Text ->
What options for ecosocialists in Canada’s federal election?

15/09/15
Author: 
Richard Fidler

[Webpage editor's note: This short article by the author of the blog Life on the Left is part of a discussion in Quebec among socialists and nationalists about the Canadian election. It was submitted to a bulletin associated with the journal Nouveaux Cahiers du Socialisme.]

At stake in this election is the fate of the Harper government, the most reactionary government since the Great Depression of the 1930s.

Only two opposition parties can realistically hope to replace the Conservatives: the New Democratic Party and the Liberals. Both are neoliberal, with no substantial programmatic differences.

The Liberals, with a long record of serving Canadian capitalism as the country’s traditional governing party, but sensing the public mood for “change,” are attempting to outflank the NDP on its left — proposing major public infrastructure projects and acknowledging the need for deficit budgets to confront the impending global recession.

NDP leader Thomas Mulcair is attempting to prove his party’s reliability to a ruling class still distrustful of the NDP’s historic origins in and surviving links to a section of organized labour, mainly in English Canada. He is stressing his commitment to a balanced budget from the outset, an implicit acknowledgement that an NDP government would not implement major social reforms other than (possibly) its promise of a “national” childcare program.

There are differences between the Liberals and NDP in some other areas. For example, the NDP to its credit has opposed anti-democratic legislation like Bill C-51, which the Liberals supported.

Data lines ->

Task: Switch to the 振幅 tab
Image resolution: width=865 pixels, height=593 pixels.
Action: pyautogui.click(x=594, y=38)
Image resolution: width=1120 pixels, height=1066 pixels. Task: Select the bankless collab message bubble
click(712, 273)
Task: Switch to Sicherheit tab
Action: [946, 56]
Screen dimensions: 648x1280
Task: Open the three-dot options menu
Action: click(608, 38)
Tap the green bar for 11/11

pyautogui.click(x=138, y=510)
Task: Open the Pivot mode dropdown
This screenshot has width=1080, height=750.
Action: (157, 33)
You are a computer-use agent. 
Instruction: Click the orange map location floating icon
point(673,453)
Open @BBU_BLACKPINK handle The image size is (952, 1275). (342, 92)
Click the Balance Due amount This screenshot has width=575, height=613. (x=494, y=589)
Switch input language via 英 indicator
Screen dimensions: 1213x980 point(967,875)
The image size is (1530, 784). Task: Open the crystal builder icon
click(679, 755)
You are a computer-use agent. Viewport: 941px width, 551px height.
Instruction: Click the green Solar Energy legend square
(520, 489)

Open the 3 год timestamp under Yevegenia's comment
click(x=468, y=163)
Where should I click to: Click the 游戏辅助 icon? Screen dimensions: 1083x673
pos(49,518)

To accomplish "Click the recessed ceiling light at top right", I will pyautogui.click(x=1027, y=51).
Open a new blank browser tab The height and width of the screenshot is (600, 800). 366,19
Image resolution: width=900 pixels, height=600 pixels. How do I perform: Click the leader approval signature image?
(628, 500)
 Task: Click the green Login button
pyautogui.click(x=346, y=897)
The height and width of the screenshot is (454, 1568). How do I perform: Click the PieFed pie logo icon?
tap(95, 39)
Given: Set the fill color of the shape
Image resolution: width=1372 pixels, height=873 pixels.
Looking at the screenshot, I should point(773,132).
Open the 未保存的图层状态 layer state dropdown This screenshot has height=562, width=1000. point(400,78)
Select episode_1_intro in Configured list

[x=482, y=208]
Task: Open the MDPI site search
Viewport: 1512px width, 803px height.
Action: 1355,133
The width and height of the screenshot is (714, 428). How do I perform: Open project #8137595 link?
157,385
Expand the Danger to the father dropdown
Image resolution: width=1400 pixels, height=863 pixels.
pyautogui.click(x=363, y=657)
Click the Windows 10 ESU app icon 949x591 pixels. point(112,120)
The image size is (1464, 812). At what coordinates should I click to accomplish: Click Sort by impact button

Your objective -> Write out the passage of the article on Canada's federal election word for word, from "What options for" up to and including "of the 1930s.".

Exercise answer ->
What options for ecosocialists in Canada’s federal election?

15/09/15
Author: 
Richard Fidler

[Webpage editor's note: This short article by the author of the blog Life on the Left is part of a discussion in Quebec among socialists and nationalists about the Canadian election. It was submitted to a bulletin associated with the journal Nouveaux Cahiers du Socialisme.]

At stake in this election is the fate of the Harper government, the most reactionary government since the Great Depression of the 1930s.